昭和っ子の本
『昭和っ子の朝焼け』の「昭和っ子」とは、昭和(20年代後半~)30年代の子供のことであり、この民俗学的な著述は、その時代に生きた子供達の生態をいきいきと書き取ったものである。筆者がその「あとがき」で記されているように、史誌や研究書など無数にあるのだが、「生活者本人が自らの実体験を広範かつ具体的に記した」ものは殆どない。自分史の作成がひと頃流行ったのであるが、ほぼ自慢話ばかりで民俗学的資料としては無意味なものが多い。そして、「わずか六、七十年前の近過去がどんどん分からなくなっている」(p317)のである。歴史から学ぶというが、現代人はほとんど歴史から学ぶことが不得手なのであり、学ばない。思考することなく、リア充から逃亡し、実体験から学ぶ健全な価値観を形成することなく、ネットでストレスを発散し、個人情報がダダ洩れにも関わらずにネット世界の餌食になっている青少年に対し、若い親たちも影響されて理不尽な大人たちが増えつつある。この辺の分析は少しくなされていないという意味で、いかに無駄な本が上梓されているのか知れない。この著作は、詳しく知られていないその時代を見事に描写されていて書店の店頭で発見してすぐに購入してしまった次第である。その時代に生きた子供たちの感情も明らかにしていて、待望の書だったのである。
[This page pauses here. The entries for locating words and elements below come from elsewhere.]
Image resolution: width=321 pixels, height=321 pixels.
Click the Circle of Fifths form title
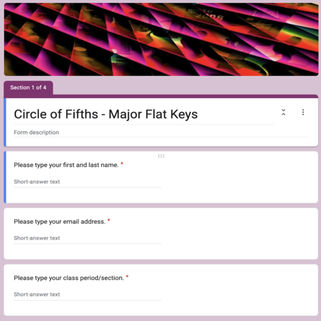tap(106, 114)
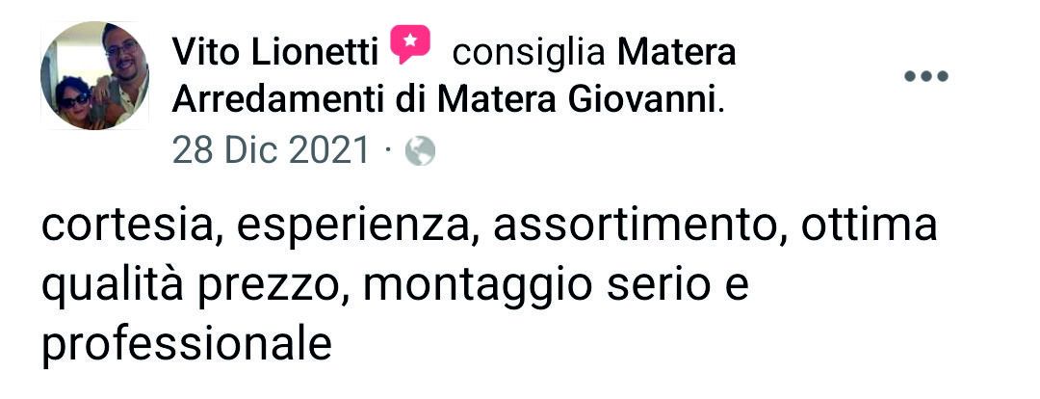Viewport: 1040px width, 399px height.
Task: Click the globe public-visibility icon
Action: (420, 150)
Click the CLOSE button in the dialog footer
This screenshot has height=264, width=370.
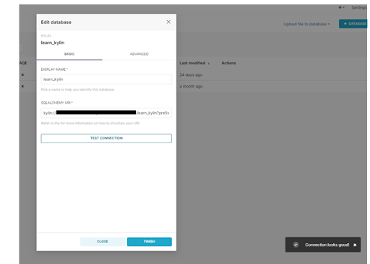pos(103,242)
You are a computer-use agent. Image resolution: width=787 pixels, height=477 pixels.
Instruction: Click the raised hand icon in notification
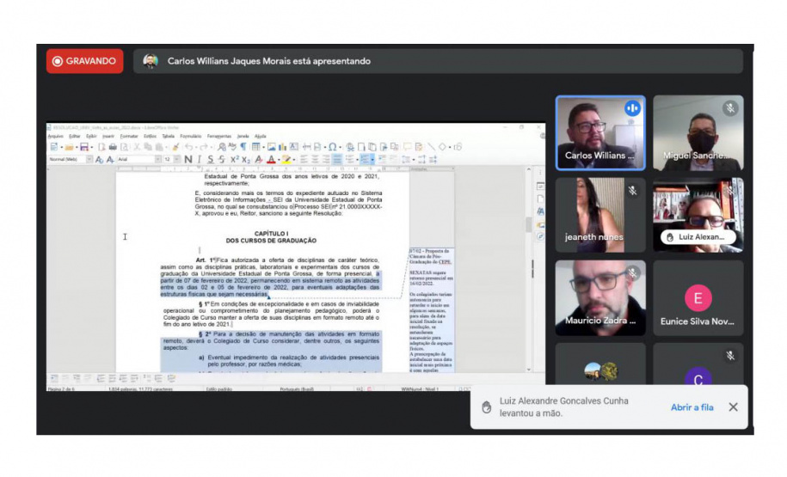tap(487, 407)
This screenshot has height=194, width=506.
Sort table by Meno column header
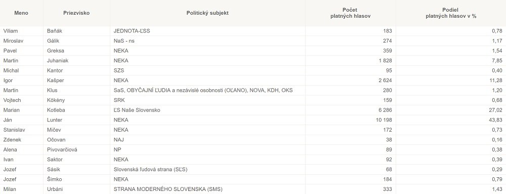[21, 13]
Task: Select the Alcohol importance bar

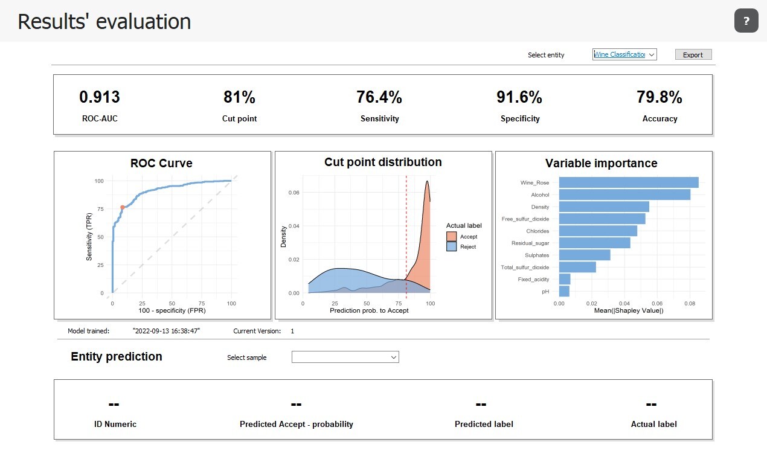Action: click(x=624, y=194)
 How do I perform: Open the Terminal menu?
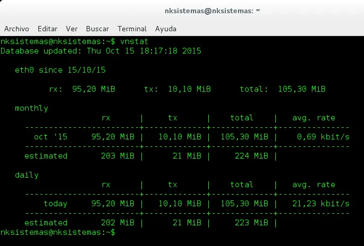pyautogui.click(x=132, y=29)
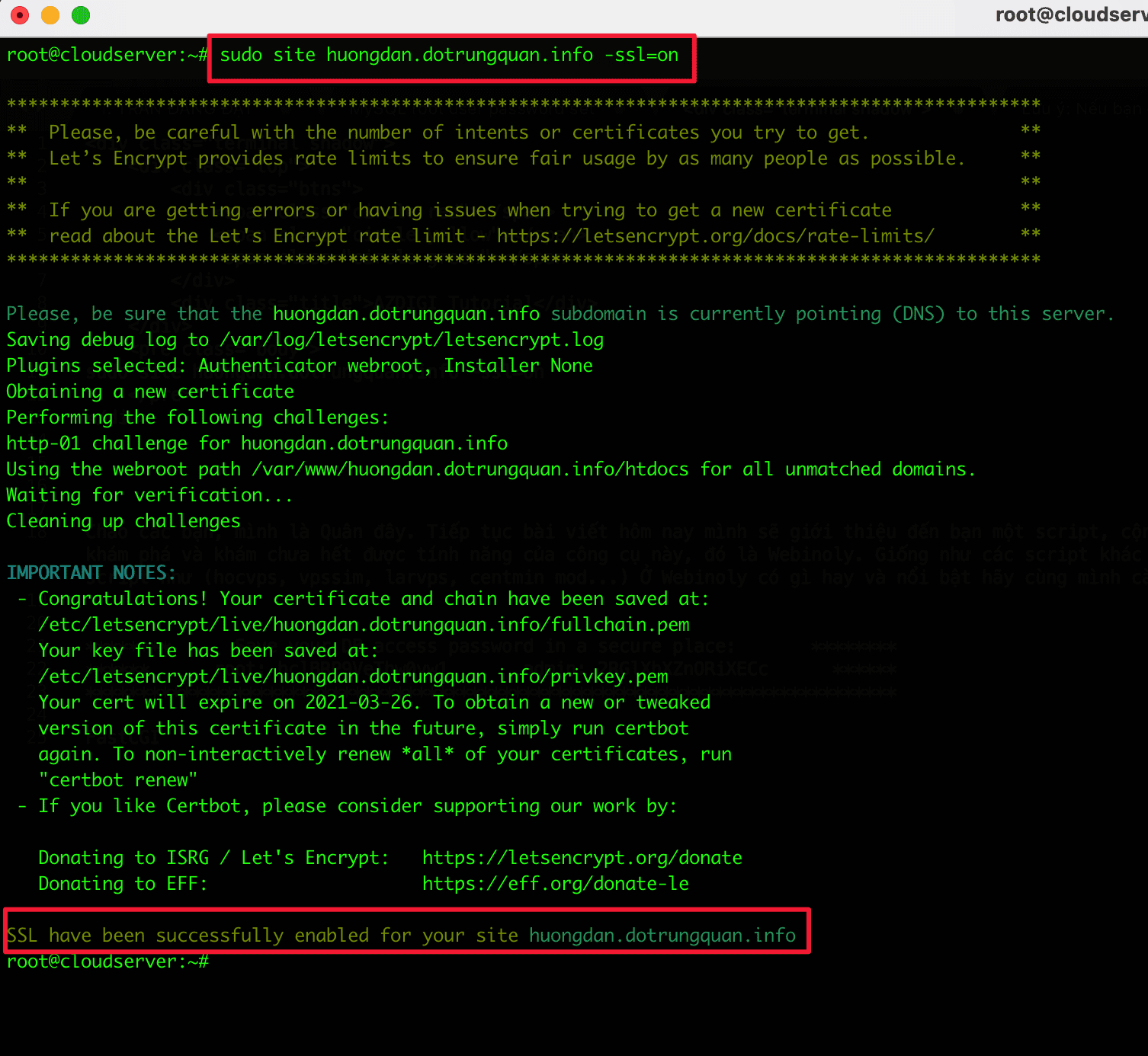Click the quoted "certbot renew" command
The image size is (1148, 1056).
point(118,780)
暑い日中は避けて読書に勤しみ、夕方に草刈りをして、ミニ白菜を播種した一日であった。ミニ白菜は、娃々菜といい、例の信州山峡採取場の種で、道の駅信州新町で購入したものである。14粒入りで100円でしたので、試行栽培としては適宜でした。この道の駅は、新鮮野菜・山菜と西山地方の美味しい豆や蕎麦がおススメです。訪問した時は燕の子育て期にあたり、庇では、親が子への餌やりや見張りなど甲斐甲斐しい働きぶりで飛び交っていました。とても田舎らしいのんびりとした道の駅で、余分なものがなく、リラックスできます。蕎麦目当ての人も多いと思います。